Travelling Together: Our Secret Sisterhood book tour of the USA

Regular readers of Something Rhymed will perhaps recall that we’ve sometimes likened our friendship to that of Vera Brittain, author of Testament of Youth, and Winifred Holtby, who penned South Riding.

We find ourselves particularly drawn to this pair because, like us, they met when they were at the very start of their writing journeys and each soon committed to becoming the ‘travelling companion’ of the other.

When Holtby spoke of this, she meant it in a metaphorical sense. But, as young friends in the 1920s, the two also enjoyed more literal travels when they spent a summer holidaying together in Cornwall and another in France and Italy.

The Kiyomizu temple in Kyoto, which we visited together during our early twenties (Image by Martin Falbisoner – Wikipedia Creative Commons licence)

When we were first getting to know each other, while working as English language teachers in Japan, we did a lot of travelling. We look back on our joint-trips with great fondness – not just because they gave us the opportunity to explore new places together, but also because the conversations we had, walking the streets of ancient cities or the rough paths of mountainous regions, really cemented our fledgling friendship.

Although the years we spent working intensively on A Secret Sisterhood have been – all in all – a wonderful experience, we have sometimes lamented the fact that, during this period, it sometimes felt that work had taken over all other aspects of our relationship, and that important events in each of our lives had passed by without much opportunity for sharing them with our friend.

The two-and-a-half weeks we’ve just spent touring the USA together, to mark the American publication of our book, turned out to be just the chance to put all this right.

We began our tour in New York City, with an interview with Kory French for Book Talk on Breakthru Radio, which has recently gone live. This gave us the chance to reflect – as we would many times over – on the highs and lows of writing a book together, including the joys of joint discoveries, and the frustrations of late-night quarrels about turns of phrase and the points we each felt our book ought to be making.

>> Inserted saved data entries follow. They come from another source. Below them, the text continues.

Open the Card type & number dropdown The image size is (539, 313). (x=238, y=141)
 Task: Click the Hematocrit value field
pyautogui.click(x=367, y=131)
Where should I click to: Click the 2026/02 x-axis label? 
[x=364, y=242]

All of these, we’re relieved to be able to say, ultimately brought us closer.

Image by Ravi Sunnak

Our first event was at the NYU bookstore, with Kate Bolick, author of Spinster: Making a Life of One’s Own.

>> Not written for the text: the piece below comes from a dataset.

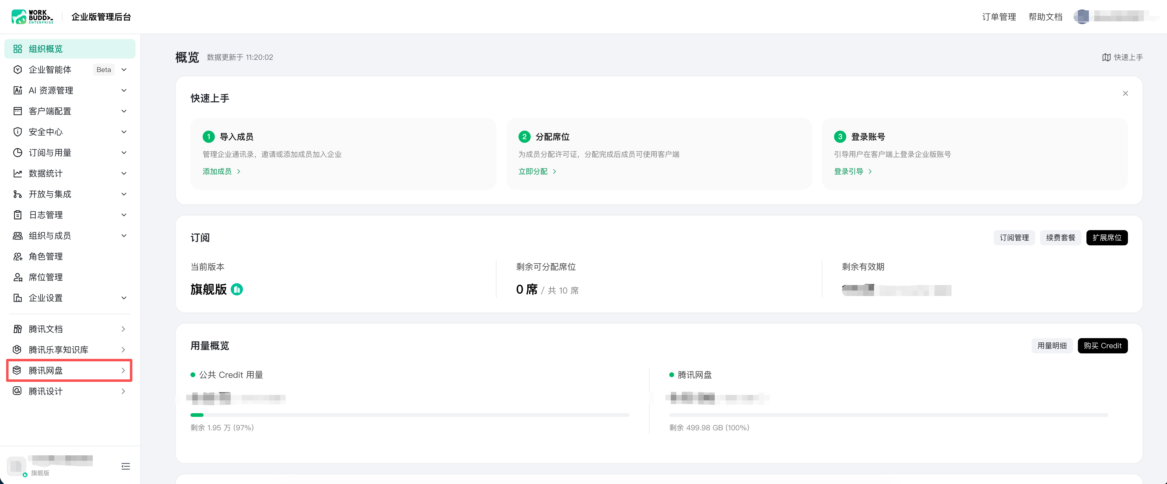Click the 购买 Credit button
The height and width of the screenshot is (484, 1167).
tap(1102, 346)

Next up was a talk at Shakespeare & Co. with Miranda Beverly-Whittemore (writer of novels including Bittersweet and June). This event was organised by the Brontë Society’s American chapter and the Jane Austen Society of North America – NY Metropolitan Region.

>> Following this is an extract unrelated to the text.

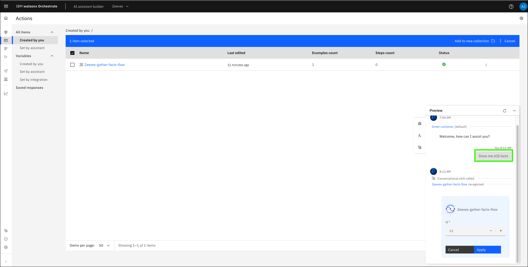Open Actions page settings gear icon

[x=521, y=18]
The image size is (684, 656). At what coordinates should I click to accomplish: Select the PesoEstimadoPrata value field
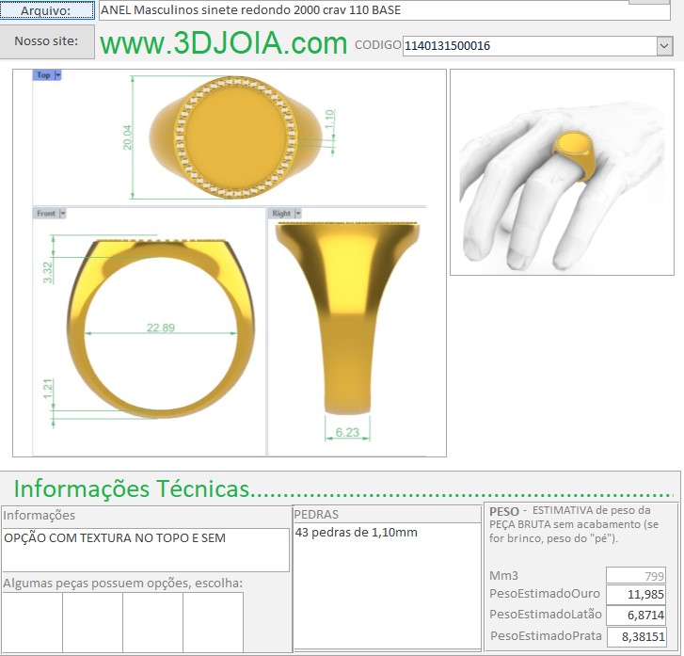click(x=636, y=636)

Our sell-out event with Miranda Beverly-Whittemore (image by Shakespeare & Co)

We had known Kate and Miranda only through their books before, and so it was a real pleasure to meet them in person. But at our event at Book Passage in San Francisco, it was lovely to collaborate again with Mary Volmer (Reliance, Illinois), who had also chaired the conversation at our northern book launch in the UK, back in June.

At Vroman’s in Pasadena, another dear friend of ours Elizabeth L. Silver (The Execution of Noa P. Singleton and The Tincture of Time) ran a discussion between us and another pair of author-friends Julia Fierro (Cutting Teeth and The Gypsy Moth Summer) and Caeli Wolfson Widger (Real Happy Family).

And finally, it was wonderful to be interviewed at UCLA by Professor Michelle Liu Carriger, an old friend from our Japan days.

With our book on the Houghton Mifflin Harcourt shelves behind us

In between our events, we went to meetings together, saw an interview we’d given to Alexis Coe for Lenny Letter go live, and visited the headquarters of our American publisher, Houghton Mifflin Harcourt, in Boston and New York City.

We caught up with mutual friends living in the USA, and worked on book-related feature articles, including this one, recently published in The Millions, and this one just out in TIME – Motto. In the gaps between all these things, we enjoyed a bit of sightseeing, and, perhaps most of all, caught up on all that personal news we’d managed to miss, and just enjoyed each other’s company as friends.